- _TASK PROMPT_
Reproduce the first line of the material below and each line after it, exactly, through the line containing "Given: Expand Shipping, payment", and give nothing more.

- _RECORDS TO PROCESS_
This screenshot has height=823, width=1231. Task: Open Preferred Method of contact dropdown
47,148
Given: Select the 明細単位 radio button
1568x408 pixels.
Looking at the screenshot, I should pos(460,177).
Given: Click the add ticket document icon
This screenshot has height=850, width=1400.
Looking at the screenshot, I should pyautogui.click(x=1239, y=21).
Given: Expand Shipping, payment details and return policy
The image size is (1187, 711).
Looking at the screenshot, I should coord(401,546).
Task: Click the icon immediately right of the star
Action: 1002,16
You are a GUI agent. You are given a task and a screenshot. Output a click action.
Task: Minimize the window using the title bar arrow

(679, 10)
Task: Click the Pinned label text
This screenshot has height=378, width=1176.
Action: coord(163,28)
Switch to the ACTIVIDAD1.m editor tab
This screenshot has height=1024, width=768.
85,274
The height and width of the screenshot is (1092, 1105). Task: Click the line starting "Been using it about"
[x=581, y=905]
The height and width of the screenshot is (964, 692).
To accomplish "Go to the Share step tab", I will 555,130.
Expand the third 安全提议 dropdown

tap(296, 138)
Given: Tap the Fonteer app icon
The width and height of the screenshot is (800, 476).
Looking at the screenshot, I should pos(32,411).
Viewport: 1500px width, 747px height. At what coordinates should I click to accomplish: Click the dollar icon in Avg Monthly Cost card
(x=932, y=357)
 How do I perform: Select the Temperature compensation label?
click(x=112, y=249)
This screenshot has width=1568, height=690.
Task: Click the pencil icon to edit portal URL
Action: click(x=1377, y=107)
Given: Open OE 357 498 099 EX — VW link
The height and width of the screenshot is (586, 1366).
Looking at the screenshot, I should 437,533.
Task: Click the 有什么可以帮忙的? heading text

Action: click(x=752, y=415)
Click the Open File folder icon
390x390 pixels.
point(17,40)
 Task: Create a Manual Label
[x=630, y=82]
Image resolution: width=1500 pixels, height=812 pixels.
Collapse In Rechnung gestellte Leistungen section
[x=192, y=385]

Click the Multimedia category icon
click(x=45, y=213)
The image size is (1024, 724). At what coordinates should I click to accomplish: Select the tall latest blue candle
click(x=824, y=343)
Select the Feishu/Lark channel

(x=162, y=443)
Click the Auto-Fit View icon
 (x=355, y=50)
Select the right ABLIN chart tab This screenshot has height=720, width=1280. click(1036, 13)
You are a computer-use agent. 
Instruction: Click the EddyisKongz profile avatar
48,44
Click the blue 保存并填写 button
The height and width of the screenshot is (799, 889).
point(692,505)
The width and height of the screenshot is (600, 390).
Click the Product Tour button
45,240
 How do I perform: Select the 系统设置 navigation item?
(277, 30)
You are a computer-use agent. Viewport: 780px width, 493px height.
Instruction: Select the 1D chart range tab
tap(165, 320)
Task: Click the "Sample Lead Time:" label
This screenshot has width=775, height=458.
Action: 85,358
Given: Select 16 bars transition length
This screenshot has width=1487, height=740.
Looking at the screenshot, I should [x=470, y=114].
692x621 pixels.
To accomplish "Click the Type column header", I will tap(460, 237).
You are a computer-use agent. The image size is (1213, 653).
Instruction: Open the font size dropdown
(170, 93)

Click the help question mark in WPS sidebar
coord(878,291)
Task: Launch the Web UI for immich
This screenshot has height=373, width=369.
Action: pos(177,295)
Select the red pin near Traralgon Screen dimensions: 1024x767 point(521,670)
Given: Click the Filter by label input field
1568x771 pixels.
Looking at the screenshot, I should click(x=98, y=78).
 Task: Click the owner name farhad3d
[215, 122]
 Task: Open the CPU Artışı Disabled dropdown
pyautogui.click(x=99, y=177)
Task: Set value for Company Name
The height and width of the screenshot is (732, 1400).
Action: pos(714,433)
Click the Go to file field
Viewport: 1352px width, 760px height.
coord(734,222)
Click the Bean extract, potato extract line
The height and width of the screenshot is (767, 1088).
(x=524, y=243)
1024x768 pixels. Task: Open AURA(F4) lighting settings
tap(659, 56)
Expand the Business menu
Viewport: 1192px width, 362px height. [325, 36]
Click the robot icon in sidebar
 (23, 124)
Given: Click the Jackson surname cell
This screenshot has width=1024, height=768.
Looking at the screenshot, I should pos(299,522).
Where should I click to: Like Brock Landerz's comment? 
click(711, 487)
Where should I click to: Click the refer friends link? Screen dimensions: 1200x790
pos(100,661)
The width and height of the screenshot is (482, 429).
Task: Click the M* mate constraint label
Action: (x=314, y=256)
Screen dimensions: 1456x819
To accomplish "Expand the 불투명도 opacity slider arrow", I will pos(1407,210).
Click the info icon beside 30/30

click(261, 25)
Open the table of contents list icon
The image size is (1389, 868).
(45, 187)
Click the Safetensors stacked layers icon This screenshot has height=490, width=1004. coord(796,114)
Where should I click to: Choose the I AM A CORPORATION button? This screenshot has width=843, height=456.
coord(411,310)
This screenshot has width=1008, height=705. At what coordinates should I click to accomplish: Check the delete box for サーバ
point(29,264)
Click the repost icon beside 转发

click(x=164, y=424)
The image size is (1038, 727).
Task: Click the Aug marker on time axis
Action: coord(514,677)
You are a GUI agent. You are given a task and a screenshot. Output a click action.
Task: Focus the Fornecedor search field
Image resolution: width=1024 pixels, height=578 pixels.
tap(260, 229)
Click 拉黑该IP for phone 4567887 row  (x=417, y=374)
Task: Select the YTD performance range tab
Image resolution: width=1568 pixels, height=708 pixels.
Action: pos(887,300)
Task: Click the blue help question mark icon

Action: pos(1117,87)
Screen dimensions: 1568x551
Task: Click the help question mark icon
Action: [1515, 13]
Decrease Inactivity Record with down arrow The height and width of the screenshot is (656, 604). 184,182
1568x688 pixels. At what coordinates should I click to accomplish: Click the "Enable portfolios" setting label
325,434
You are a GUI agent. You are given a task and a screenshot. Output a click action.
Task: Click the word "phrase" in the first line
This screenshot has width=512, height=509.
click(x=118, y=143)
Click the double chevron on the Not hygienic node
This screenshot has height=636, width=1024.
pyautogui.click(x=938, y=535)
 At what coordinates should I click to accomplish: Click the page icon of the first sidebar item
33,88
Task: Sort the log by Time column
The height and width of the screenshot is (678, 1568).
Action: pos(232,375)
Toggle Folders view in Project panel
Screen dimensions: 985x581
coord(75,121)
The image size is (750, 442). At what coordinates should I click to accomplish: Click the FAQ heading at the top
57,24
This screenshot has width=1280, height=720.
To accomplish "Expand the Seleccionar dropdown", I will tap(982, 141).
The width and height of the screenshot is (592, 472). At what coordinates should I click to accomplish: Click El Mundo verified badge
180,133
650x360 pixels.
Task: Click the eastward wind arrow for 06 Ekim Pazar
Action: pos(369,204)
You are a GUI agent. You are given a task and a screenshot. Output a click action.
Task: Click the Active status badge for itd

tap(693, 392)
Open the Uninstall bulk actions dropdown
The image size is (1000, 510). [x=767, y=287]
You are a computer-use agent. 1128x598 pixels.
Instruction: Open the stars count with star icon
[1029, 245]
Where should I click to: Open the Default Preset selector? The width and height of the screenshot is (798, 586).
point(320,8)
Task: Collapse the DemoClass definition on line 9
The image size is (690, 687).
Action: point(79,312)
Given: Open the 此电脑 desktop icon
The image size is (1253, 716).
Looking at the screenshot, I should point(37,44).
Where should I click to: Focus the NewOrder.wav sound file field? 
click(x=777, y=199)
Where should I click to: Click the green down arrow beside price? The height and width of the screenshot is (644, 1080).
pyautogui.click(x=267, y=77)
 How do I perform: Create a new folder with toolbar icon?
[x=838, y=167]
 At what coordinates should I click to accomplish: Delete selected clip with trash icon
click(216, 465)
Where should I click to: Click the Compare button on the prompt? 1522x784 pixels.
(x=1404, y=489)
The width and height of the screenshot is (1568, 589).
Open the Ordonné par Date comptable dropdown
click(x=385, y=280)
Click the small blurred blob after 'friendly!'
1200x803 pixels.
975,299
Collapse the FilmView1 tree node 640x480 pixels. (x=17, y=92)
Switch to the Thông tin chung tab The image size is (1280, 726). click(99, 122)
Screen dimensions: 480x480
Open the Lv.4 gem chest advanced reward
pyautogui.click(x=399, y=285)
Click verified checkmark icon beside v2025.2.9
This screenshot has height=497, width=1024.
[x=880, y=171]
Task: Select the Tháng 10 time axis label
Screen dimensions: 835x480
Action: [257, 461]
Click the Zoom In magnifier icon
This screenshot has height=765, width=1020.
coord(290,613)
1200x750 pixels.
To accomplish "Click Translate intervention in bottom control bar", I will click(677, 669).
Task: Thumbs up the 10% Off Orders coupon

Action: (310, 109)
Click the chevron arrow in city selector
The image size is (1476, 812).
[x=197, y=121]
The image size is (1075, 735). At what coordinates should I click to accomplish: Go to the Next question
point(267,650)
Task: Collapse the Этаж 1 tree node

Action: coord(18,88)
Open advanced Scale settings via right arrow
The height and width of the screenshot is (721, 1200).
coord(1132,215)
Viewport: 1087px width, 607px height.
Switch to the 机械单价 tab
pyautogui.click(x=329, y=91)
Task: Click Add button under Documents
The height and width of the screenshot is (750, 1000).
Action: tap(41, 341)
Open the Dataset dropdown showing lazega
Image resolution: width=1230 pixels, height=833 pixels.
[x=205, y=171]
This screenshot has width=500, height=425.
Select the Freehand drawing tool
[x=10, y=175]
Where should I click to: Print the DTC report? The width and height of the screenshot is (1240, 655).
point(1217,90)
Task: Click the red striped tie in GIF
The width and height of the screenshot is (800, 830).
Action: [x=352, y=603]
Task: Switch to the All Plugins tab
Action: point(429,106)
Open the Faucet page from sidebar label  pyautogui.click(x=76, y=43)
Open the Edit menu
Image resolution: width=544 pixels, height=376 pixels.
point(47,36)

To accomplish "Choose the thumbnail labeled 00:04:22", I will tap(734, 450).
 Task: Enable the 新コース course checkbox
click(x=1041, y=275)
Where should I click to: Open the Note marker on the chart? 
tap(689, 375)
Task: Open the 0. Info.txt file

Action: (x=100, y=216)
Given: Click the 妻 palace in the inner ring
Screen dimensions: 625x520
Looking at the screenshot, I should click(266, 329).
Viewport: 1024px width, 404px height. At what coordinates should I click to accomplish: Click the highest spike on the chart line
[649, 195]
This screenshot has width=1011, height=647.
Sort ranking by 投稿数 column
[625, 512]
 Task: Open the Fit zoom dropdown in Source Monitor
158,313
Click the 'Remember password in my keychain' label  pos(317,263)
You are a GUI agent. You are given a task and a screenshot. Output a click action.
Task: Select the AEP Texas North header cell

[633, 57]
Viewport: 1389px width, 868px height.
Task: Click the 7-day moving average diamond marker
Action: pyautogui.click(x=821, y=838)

- _RESPONSE TO THIS TASK_
This screenshot has height=823, width=1231. Task: Open Preferred Method of contact dropdown
47,148
Given: Select the 明細単位 radio button
1568x408 pixels.
Looking at the screenshot, I should pos(460,177).
Given: Click the add ticket document icon
This screenshot has height=850, width=1400.
Looking at the screenshot, I should pyautogui.click(x=1239, y=21).
Given: Expand Shipping, payment details and return policy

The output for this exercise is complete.